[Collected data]
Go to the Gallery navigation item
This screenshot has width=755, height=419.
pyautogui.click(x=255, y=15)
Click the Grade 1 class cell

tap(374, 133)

§ **Requirement**
Line by line, please copy the records above exactly.

§ **Your response**
Go to the Gallery navigation item
This screenshot has width=755, height=419.
pyautogui.click(x=255, y=15)
Click the Grade 1 class cell

tap(374, 133)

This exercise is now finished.